::: Data to examine :::

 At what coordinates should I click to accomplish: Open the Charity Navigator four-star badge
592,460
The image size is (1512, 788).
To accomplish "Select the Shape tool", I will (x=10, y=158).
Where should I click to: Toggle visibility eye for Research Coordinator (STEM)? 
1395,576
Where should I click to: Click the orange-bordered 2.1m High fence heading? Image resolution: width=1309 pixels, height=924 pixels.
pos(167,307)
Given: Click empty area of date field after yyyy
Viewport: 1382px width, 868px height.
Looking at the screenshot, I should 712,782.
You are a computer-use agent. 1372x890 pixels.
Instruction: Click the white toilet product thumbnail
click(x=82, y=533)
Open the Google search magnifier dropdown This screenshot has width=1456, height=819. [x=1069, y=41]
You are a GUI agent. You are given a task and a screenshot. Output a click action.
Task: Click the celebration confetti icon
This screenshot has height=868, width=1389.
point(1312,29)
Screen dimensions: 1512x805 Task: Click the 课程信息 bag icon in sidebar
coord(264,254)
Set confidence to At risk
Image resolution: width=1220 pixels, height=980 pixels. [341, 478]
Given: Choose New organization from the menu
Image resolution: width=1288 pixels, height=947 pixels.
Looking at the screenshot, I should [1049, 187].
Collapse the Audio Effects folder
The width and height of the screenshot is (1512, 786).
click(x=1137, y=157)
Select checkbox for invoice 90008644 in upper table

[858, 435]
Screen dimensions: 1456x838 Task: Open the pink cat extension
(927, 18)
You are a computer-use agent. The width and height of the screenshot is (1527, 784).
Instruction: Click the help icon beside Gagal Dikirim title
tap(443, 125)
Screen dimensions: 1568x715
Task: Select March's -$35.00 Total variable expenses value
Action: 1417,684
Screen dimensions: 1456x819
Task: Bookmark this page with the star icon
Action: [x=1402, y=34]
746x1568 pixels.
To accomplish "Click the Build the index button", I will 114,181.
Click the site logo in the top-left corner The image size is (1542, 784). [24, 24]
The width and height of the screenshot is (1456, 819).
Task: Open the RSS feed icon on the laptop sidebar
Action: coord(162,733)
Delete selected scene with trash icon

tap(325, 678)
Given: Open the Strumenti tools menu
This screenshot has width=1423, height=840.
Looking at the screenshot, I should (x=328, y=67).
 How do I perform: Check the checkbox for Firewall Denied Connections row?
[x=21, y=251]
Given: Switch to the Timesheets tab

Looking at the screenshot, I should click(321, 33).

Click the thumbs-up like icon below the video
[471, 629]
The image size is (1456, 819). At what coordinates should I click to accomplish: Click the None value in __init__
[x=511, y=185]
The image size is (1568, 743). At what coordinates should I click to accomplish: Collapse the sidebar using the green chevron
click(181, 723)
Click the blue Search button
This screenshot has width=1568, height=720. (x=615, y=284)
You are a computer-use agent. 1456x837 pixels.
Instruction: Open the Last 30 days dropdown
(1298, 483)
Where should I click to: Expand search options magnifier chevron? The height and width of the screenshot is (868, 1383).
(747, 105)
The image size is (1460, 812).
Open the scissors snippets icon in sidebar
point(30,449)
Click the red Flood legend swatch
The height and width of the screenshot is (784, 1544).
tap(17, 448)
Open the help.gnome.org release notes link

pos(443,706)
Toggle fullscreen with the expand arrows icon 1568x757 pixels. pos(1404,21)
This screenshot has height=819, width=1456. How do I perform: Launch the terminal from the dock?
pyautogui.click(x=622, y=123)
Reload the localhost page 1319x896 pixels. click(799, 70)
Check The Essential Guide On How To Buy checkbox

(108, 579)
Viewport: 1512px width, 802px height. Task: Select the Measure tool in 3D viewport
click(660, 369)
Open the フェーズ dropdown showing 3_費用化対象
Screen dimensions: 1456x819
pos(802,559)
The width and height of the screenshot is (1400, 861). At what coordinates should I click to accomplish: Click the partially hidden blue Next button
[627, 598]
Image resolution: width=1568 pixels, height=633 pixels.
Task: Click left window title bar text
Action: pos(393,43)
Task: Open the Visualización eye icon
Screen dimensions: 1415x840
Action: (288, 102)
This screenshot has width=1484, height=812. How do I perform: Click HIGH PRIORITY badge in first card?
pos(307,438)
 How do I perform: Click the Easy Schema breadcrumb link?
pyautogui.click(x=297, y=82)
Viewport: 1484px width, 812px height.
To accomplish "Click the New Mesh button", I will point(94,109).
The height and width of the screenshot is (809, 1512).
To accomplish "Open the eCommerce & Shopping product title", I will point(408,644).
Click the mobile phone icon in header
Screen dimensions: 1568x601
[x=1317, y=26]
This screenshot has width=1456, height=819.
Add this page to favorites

:::

* About this task
Repeat the data in its entirety, character for character.

* Solved problem
 At what coordinates should I click to accomplish: Open the Charity Navigator four-star badge
592,460
The image size is (1512, 788).
To accomplish "Select the Shape tool", I will (x=10, y=158).
Where should I click to: Toggle visibility eye for Research Coordinator (STEM)? 
1395,576
Where should I click to: Click the orange-bordered 2.1m High fence heading? Image resolution: width=1309 pixels, height=924 pixels.
pos(167,307)
Given: Click empty area of date field after yyyy
Viewport: 1382px width, 868px height.
Looking at the screenshot, I should 712,782.
You are a computer-use agent. 1372x890 pixels.
Instruction: Click the white toilet product thumbnail
click(x=82, y=533)
Open the Google search magnifier dropdown This screenshot has width=1456, height=819. [x=1069, y=41]
You are a GUI agent. You are given a task and a screenshot. Output a click action.
Task: Click the celebration confetti icon
This screenshot has height=868, width=1389.
point(1312,29)
Screen dimensions: 1512x805 Task: Click the 课程信息 bag icon in sidebar
coord(264,254)
Set confidence to At risk
Image resolution: width=1220 pixels, height=980 pixels. [341, 478]
Given: Choose New organization from the menu
Image resolution: width=1288 pixels, height=947 pixels.
Looking at the screenshot, I should [1049, 187].
Collapse the Audio Effects folder
The width and height of the screenshot is (1512, 786).
click(x=1137, y=157)
Select checkbox for invoice 90008644 in upper table

[858, 435]
Screen dimensions: 1456x838 Task: Open the pink cat extension
(927, 18)
You are a computer-use agent. The width and height of the screenshot is (1527, 784).
Instruction: Click the help icon beside Gagal Dikirim title
tap(443, 125)
Screen dimensions: 1568x715
Task: Select March's -$35.00 Total variable expenses value
Action: 1417,684
Screen dimensions: 1456x819
Task: Bookmark this page with the star icon
Action: [x=1402, y=34]
746x1568 pixels.
To accomplish "Click the Build the index button", I will 114,181.
Click the site logo in the top-left corner The image size is (1542, 784). [24, 24]
The width and height of the screenshot is (1456, 819).
Task: Open the RSS feed icon on the laptop sidebar
Action: coord(162,733)
Delete selected scene with trash icon

tap(325, 678)
Given: Open the Strumenti tools menu
This screenshot has width=1423, height=840.
Looking at the screenshot, I should (x=328, y=67).
 How do I perform: Check the checkbox for Firewall Denied Connections row?
[x=21, y=251]
Given: Switch to the Timesheets tab

Looking at the screenshot, I should click(321, 33).

Click the thumbs-up like icon below the video
[471, 629]
The image size is (1456, 819). At what coordinates should I click to accomplish: Click the None value in __init__
[x=511, y=185]
The image size is (1568, 743). At what coordinates should I click to accomplish: Collapse the sidebar using the green chevron
click(181, 723)
Click the blue Search button
This screenshot has width=1568, height=720. (x=615, y=284)
You are a computer-use agent. 1456x837 pixels.
Instruction: Open the Last 30 days dropdown
(1298, 483)
Where should I click to: Expand search options magnifier chevron? The height and width of the screenshot is (868, 1383).
(747, 105)
The image size is (1460, 812).
Open the scissors snippets icon in sidebar
point(30,449)
Click the red Flood legend swatch
The height and width of the screenshot is (784, 1544).
tap(17, 448)
Open the help.gnome.org release notes link

pos(443,706)
Toggle fullscreen with the expand arrows icon 1568x757 pixels. pos(1404,21)
This screenshot has height=819, width=1456. How do I perform: Launch the terminal from the dock?
pyautogui.click(x=622, y=123)
Reload the localhost page 1319x896 pixels. click(799, 70)
Check The Essential Guide On How To Buy checkbox

(108, 579)
Viewport: 1512px width, 802px height. Task: Select the Measure tool in 3D viewport
click(660, 369)
Open the フェーズ dropdown showing 3_費用化対象
Screen dimensions: 1456x819
pos(802,559)
The width and height of the screenshot is (1400, 861). At what coordinates should I click to accomplish: Click the partially hidden blue Next button
[627, 598]
Image resolution: width=1568 pixels, height=633 pixels.
Task: Click left window title bar text
Action: pos(393,43)
Task: Open the Visualización eye icon
Screen dimensions: 1415x840
Action: (288, 102)
This screenshot has width=1484, height=812. How do I perform: Click HIGH PRIORITY badge in first card?
pos(307,438)
 How do I perform: Click the Easy Schema breadcrumb link?
pyautogui.click(x=297, y=82)
Viewport: 1484px width, 812px height.
To accomplish "Click the New Mesh button", I will point(94,109).
The height and width of the screenshot is (809, 1512).
To accomplish "Open the eCommerce & Shopping product title", I will point(408,644).
Click the mobile phone icon in header
Screen dimensions: 1568x601
[x=1317, y=26]
This screenshot has width=1456, height=819.
Add this page to favorites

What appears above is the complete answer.